### Aim of the task
Copy the material below word for word, starting at its beginning and stopping after the line that contains "center [14, 458].". Leave the pictures out.

*** Task material ***

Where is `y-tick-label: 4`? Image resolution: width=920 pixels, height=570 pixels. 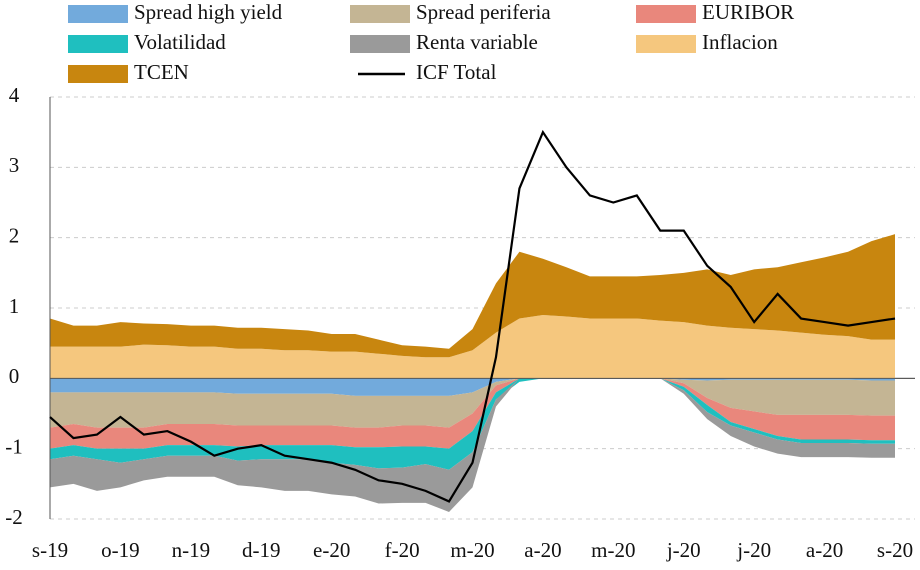
y-tick-label: 4 is located at coordinates (14, 95).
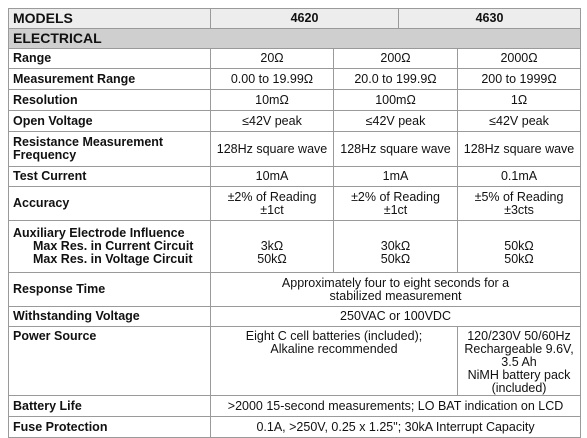 Image resolution: width=587 pixels, height=438 pixels. What do you see at coordinates (396, 100) in the screenshot?
I see `table-cell: 100mΩ` at bounding box center [396, 100].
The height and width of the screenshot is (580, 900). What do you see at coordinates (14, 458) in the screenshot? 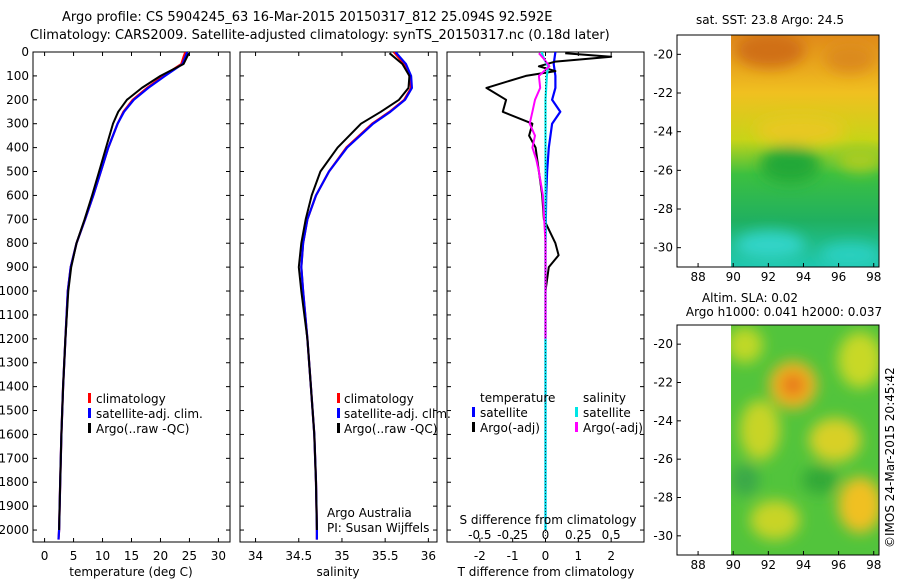
I see `depth-tick-label: 1700` at bounding box center [14, 458].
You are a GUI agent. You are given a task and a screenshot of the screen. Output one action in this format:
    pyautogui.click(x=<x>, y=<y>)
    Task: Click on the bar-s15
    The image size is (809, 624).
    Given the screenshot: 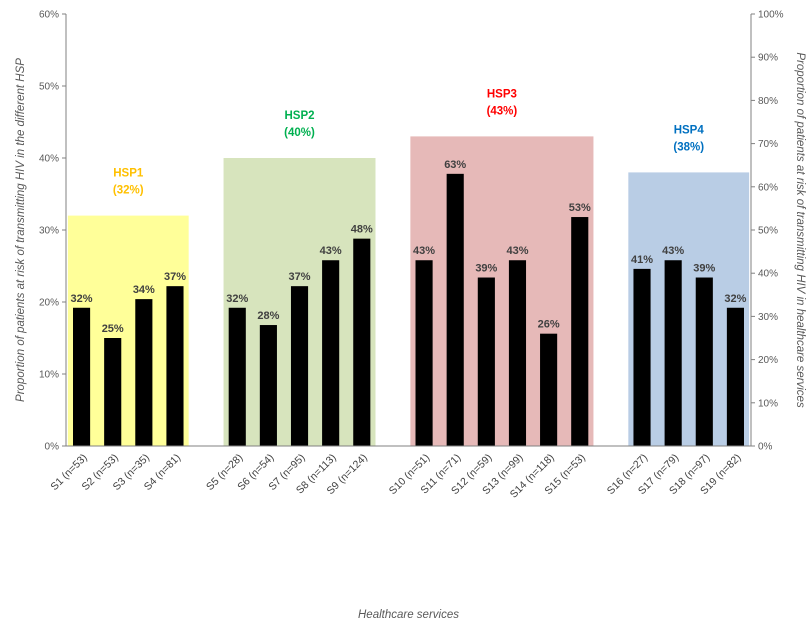 What is the action you would take?
    pyautogui.click(x=580, y=332)
    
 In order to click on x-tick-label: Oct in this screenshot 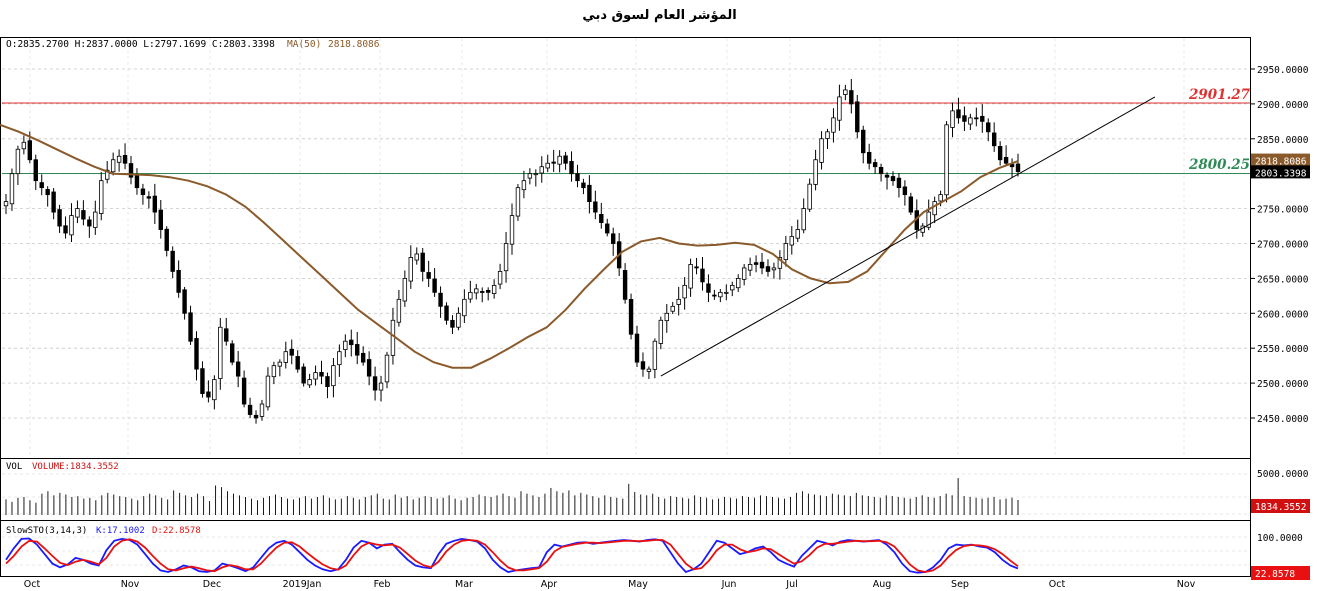, I will do `click(1058, 584)`.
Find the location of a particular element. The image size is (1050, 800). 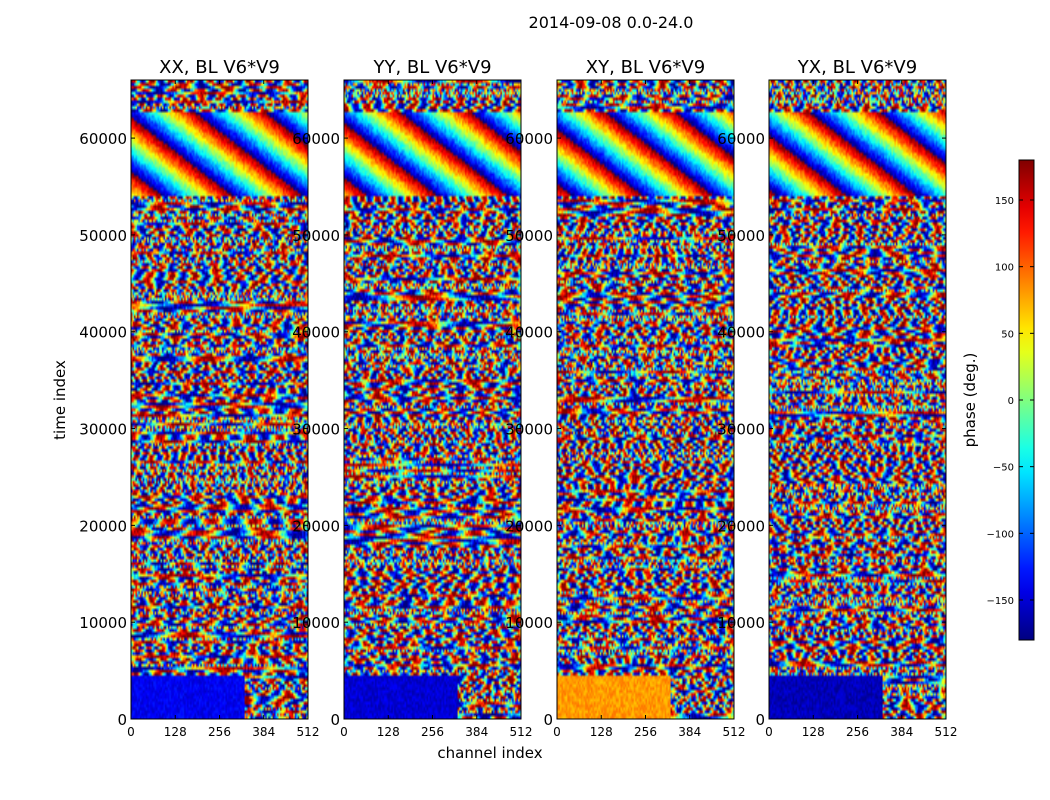

panel-title: XX, BL V6*V9 is located at coordinates (220, 68).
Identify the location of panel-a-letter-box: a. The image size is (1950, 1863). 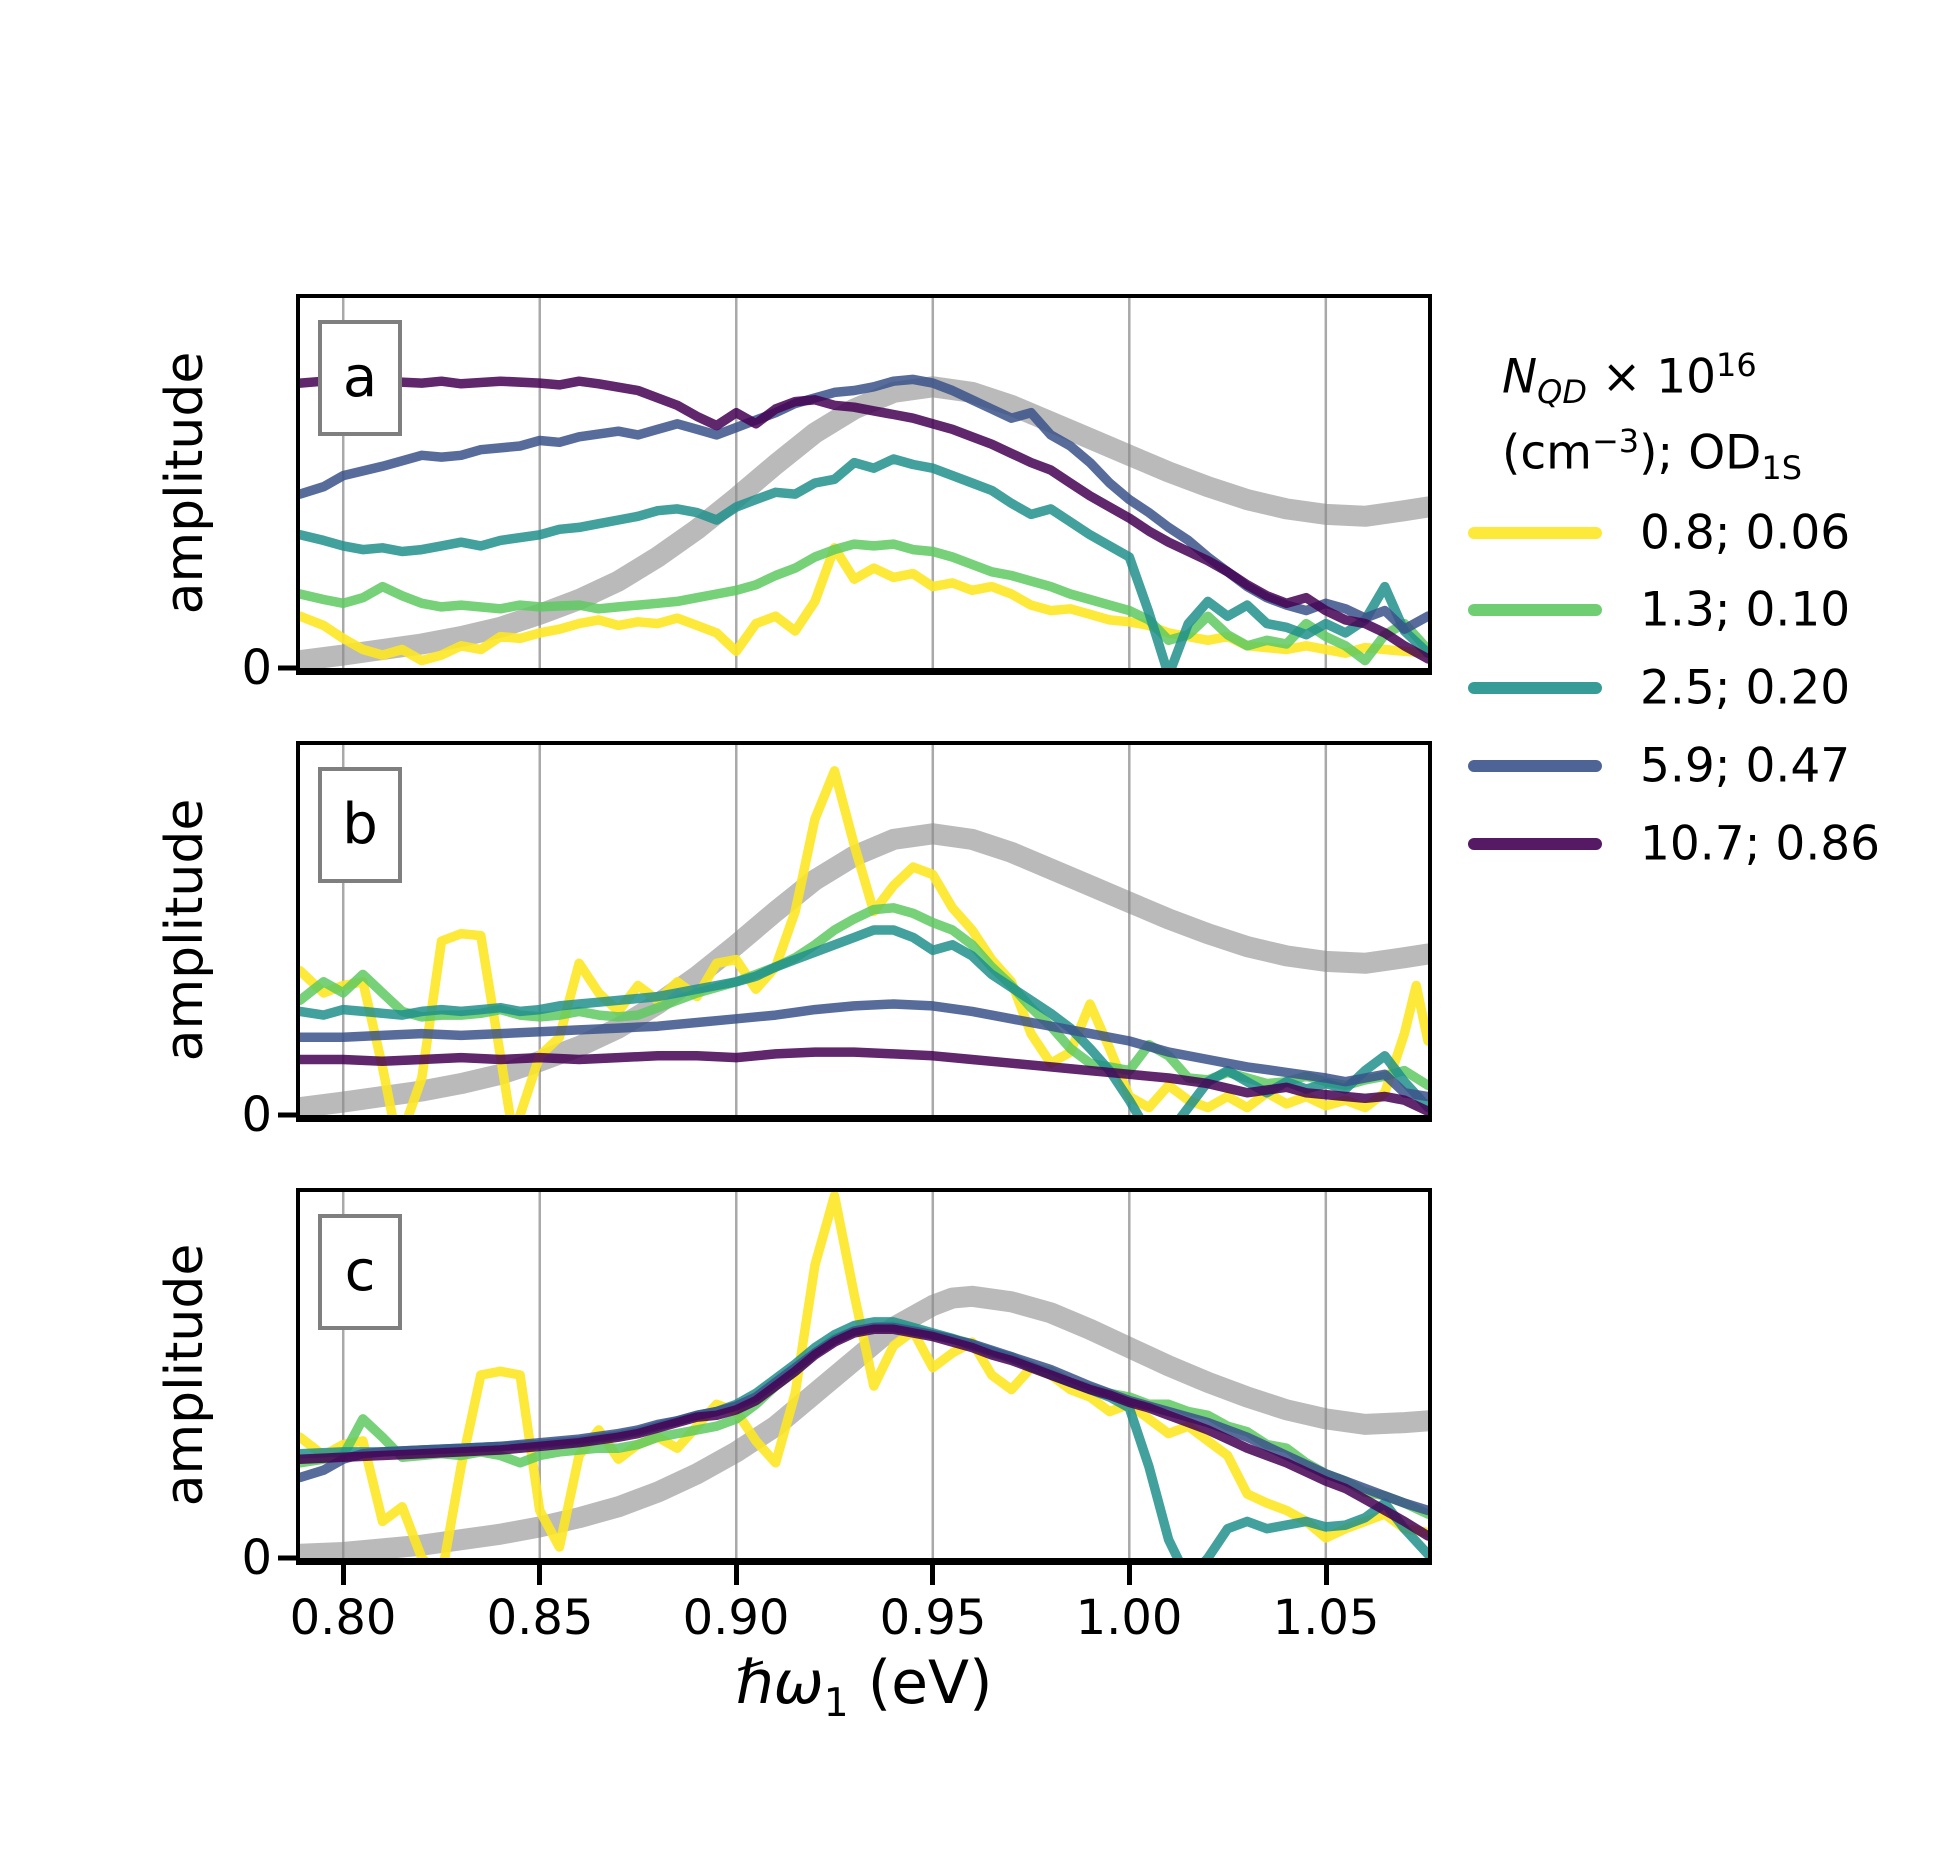
(360, 378).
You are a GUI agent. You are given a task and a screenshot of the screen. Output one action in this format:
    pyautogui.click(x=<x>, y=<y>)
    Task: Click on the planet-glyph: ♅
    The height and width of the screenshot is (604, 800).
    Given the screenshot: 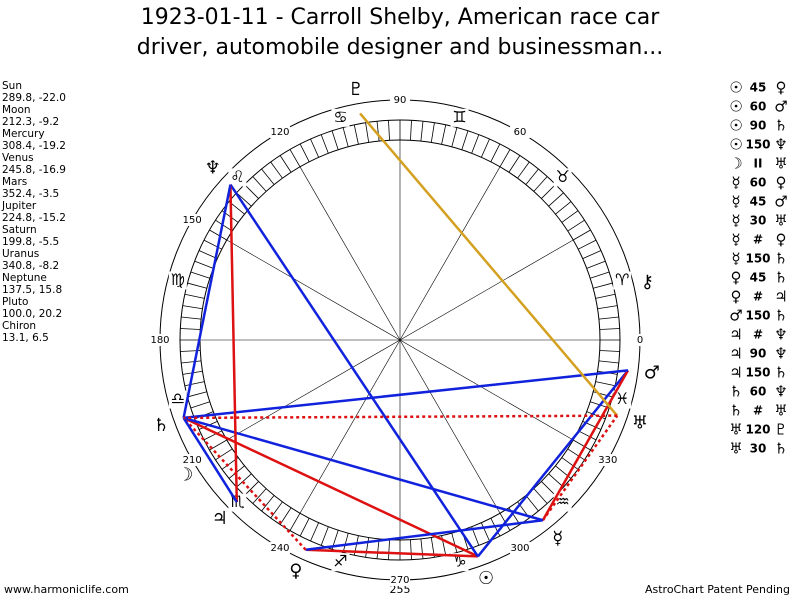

*** End of Task material ***

### Reply
Where is `y-tick-label: 4`? Image resolution: width=920 pixels, height=570 pixels. 
y-tick-label: 4 is located at coordinates (14, 95).
 Image resolution: width=587 pixels, height=438 pixels. What do you see at coordinates (396, 100) in the screenshot?
I see `table-cell: 100mΩ` at bounding box center [396, 100].
The height and width of the screenshot is (580, 900). What do you see at coordinates (14, 458) in the screenshot? 
I see `depth-tick-label: 1700` at bounding box center [14, 458].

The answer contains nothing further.